## TAREAS Y EJERCICIOS
A) Responde con la información del fragmento sobre Sémper y Yolanda:
(i) ¿Con la herida de qué personaje se compara la que quedó en Sémper?
(ii) ¿Qué quería hacer Yolanda con el beso?
(iii) ¿Qué nombre recibe, según el fragmento, el enternecerse con ellas?
B) Prolonga el fragmento sobre Sémper y Yolanda a partir de su última oración.

A Sémper se le quedó cara de niño besado por la enfermera o la maestra, de niño besado tras caerse de la bicicleta, un beso tras la mercromina también color de beso, ese beso de la madre en la cara que viene después del primer beso en la rodilla, porque la madre parece besarte no como a un hijo sino como a un cristo. Yolanda, en cambio, práctica como lo son las mujeres por aprendizaje histórico, lo que quería era borrar el beso, que es algo imposible y de ahí la ternura del gesto. Borrar el beso enseguida, borrar la herida de lanza que había quedado en el pobre Sémper como la herida de Amfortas, borrarla con un poco de pudor de haberla abierto sin querer o queriendo, que eso da igual porque ahí quedaba el beso manante y sagrado como el Grial. La mujer curativa, la mujer restauradora, la mujer pacificadora, que es verdad que suena a tópico pero son tópicos que ha usado también la propia Yolanda en la política. Lo que pasa es que ahora no había política, sólo había dos personas mostrando inesperada o inevitablemente ternura, y todas las demás enterneciéndonos con ellas, claro, que es lo que se llama empatía, algo que creíamos abolido no ya en la política sino en el mundo.

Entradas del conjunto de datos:

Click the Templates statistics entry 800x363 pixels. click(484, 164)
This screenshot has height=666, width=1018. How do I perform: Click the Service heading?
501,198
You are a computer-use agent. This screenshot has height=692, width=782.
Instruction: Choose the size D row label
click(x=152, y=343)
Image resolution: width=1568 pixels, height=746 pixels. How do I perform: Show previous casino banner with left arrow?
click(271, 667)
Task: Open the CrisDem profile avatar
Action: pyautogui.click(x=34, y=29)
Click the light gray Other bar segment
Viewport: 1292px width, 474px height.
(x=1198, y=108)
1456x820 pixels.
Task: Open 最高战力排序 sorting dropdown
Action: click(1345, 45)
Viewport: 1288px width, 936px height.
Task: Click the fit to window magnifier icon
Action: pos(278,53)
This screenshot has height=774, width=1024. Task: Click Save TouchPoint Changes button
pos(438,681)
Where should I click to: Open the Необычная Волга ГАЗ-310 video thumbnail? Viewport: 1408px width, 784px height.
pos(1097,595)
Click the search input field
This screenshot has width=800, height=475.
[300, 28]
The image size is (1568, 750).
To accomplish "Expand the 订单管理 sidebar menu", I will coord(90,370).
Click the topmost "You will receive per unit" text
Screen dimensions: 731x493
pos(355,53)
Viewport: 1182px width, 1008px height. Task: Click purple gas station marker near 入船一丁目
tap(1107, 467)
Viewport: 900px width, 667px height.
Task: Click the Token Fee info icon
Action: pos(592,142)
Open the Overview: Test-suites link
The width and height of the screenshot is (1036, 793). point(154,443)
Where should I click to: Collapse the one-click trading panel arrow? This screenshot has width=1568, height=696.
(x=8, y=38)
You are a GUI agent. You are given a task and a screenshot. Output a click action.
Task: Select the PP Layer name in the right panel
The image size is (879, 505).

## TUS RESPUESTAS
A)
(i) Con la herida de Amfortas.
(ii) Borrarlo enseguida.
(iii) Empatía.

B)
Sémper se quedaba con el beso como con una mancha de mora, y Yolanda, ya digo, lo que intentaba era borrarlo lo antes posible, que hay pudor y quizá también coquetería en eso. Hay una ambigua coquetería siempre en querer deshacer lo que se ha hecho sin que nadie sepa si se quiso hacer o no, una coquetería que maneja mucho mejor la mujer, que deja carmín o miradas o pañuelos enigmáticos mientras el hombre sólo deja feas certidumbres igual que deja pelos. Pero, sobre todo, a mí lo que me parecía era que, contra ese beso que había quedado indeleble, o sea contra la humanidad que se había revelado y rebelado por encima de las diferencias, permanecía un pudor no erótico sino político. El pudor del duro político que se ha visto rodeado y vencido por un momento de ternura como el guerrero que se ve rodeado y vencido por un claro de luna. Y una ternura que se nota real, que no se puede disimular, como no se puede disimular a veces el deseo. Y eso es lo que nos ha sorprendido, porque no imaginábamos ya a los políticos siendo personas, a los políticos clavándose y desclavándose besos, aparte de los besos de estatua, besos fríos y repulsivos, que se da Sánchez a sí mismo.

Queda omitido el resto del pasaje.